Early summer is the best time of year for wildflowers all across the northland. There are many spectacular varieties of wildflowers dotting the landscape such as the amazing orchids, lovely lilies, and bright and cheerful daisies. But there is one wildflower that really catches my attention. Not for its stunning beauty, but rather for its amazing and highly unique flowers. This wonderful wildflower is the Common Milkweed (Asclepias syriaca).

The Common Milkweed is a native plant that grows in a wide variety of habitats including open fields, along roads, prairies, and open woodlands. Chances are it’s growing in your garden or the part of your yard that you don’t mow and have left to go ‘wild’.

It is not a very impressive wildflower, as far as wildflowers go. It’s a single stemmed plant, standing 2-3 feet tall with pairs of large oval leaves oppositely attached. The leaves bleed a white milky sap when broken as does the rest of the plant.

This plant has several large round clusters of cream to pink colored flowers. Now here is the unique part that I mentioned earlier. The flowers are highly fragrant and attract a lot of insects. When an insect arrives it is greeted with a flower with five petals that have folded back to form individual cups which contain the sweet nectar. Each nectar cup has a little horn coming out of the center and curves in toward the center of the flower. The effect of these horns is to limit where a visiting insect can place its feet. In addition all the surfaces on the flower are smooth and slippery making it very difficult for insects to hold on long enough to get a sip of nectar.

The only way an insect can keep from slipping is to place its feet into highly specialized and strategically placed slits between the nectar cups. There are five such slits on each flower. As the insect tries to take hold, it moves its feet from one end of the slit to the other. Waiting inside each slit is a tiny sticky black pad. Attached to the sticky pad is a sac of pollen. When the insect pulls its legs free to leave the flower, the sticky pad adheres to the insect’s leg like a saddle bag. Sometimes the insects that visit the milkweed flower are not strong enough to pull its leg out of the slit and they are trapped indefinitely.

The pollen of the milkweed is not powdery like ordinary pollen. Instead it’s waxy and sticks together in a tiny pear-shaped package. When the pollen packets are carried to the next milkweed flower, the insect’s leg needs to slip up and down the slit again so the pollen packet can break off and remain in the slit, completing the next step in the pollination process. Getting the pollen packets into the receptive flower is not very easy and that is way this plant produces large clusters of flowers because only one or two become successfully pollinated.

Once the pollen packets are inside the slit, the pollen grains still need to reach the ovules at the bottom of the pistils. At the back of the slit there is a sugary liquid in which pollen grains can grow. The pollen grains grow tubes that reach down into the stalk of the pistil and reach for the ovule. Once the tubes reach the ovules, fertilization is complete and seeds start to develop. In autumn the large seed pod opens to release hundreds of seeds which are carried away each seed on the wind by tufts of silky hairs that are attached to the seeds and act like parachutes.

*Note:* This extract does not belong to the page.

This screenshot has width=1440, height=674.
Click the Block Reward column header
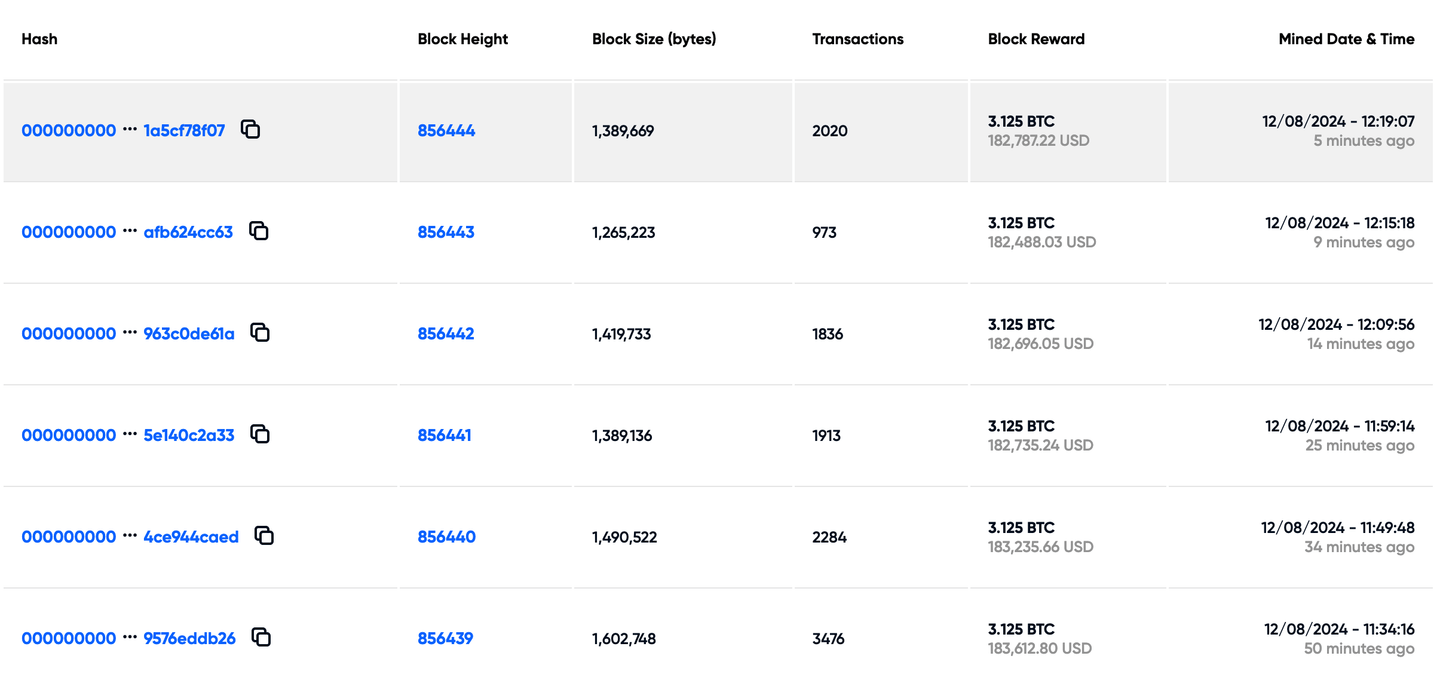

The Common Milkweed plant has been very useful in the past also. People have used the silky seed hairs to stuff pillows, dolls or pin cushions. During World War II milkweed seed pods were collected and the silky hairs were used in life preservers. The waxy hollow silk floats. Three and a half pounds of silky hairs could kept a man afloat for three days. In addition, the milky sap that oozes from the damaged plant tissue was used like rubber cement when dried. The milky sap contains cardiac glycoside (a digitalis-like compound) that has powerful effects on the cardiovascular system. It has been used in folk medicine for hundreds of years.

All of this makes the Common Milkweed one of my favorite northland wildflowers.